TIP #3: GET PROACTIVE—AND PROSPECT


Advisors should keep contacting clients, says Stewart Lee, a former branch office manager who heads Lee Training in Wellston, Okla., a consulting and practice management firm that helps develop and run the SIA’s Branch Manager Development Program. Lee says, “Contact prospects. Right now, people are very receptive to second opinions and new ideas. Most are craving a new voice of reason and reassurance, so double up on your marketing and your prospecting activities, and you’ll very likely wind up with some new accounts.”

Now is also the time to reexamine your marketing and business plans so that you have a contingency plan that takes the new Wall Street order—where most of the giant wirehouse firms have been converted into, or bought by, banks—into account.

Also, be sure to take advantage of opportunities in your marketplace, Lee says. For example:

  • Offer to speak to investor groups and other organizations in your community, providing clarity and specifics on the way you and your firm are dealing with the current crisis and the opportunities it offers. “Be sure to reiterate your special differences—what you do well, how you do it.”
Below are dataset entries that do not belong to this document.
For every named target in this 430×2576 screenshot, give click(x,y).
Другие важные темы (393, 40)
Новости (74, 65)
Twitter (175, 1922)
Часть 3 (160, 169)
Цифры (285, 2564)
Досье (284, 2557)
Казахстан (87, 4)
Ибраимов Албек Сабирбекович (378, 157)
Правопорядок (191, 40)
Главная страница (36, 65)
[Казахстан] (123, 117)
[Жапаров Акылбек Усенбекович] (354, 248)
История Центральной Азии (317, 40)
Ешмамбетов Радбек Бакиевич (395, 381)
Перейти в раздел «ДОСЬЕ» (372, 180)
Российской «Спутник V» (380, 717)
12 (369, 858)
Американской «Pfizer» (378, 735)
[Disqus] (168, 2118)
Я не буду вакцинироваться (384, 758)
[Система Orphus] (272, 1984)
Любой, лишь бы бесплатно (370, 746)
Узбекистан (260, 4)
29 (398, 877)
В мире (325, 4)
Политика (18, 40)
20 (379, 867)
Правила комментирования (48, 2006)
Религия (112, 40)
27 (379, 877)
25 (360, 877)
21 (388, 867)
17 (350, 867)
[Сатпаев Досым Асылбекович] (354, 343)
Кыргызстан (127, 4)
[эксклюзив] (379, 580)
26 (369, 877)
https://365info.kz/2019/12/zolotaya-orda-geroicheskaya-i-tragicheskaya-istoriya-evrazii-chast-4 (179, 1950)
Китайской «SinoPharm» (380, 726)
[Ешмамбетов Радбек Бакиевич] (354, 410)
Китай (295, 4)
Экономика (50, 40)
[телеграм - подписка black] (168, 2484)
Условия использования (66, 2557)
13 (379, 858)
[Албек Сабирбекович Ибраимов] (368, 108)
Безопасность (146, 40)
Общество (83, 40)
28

  • Offer to write articles for local newspapers and to be quoted on local news and radio shows.

  • Create a special edition of your newsletter with information on these current market conditions and the bailout.
  • Send e-mails to clients and prospects. “Keep them short and sweet—but make them reassuring. Sort out facts from fiction—particularly fictions advanced by the media.”


And finally, Lee says, “Encourage your advisors to think about reps at competing firms who would be great additions to your office—reps they’d be willing to partner with, learn from, grow with.”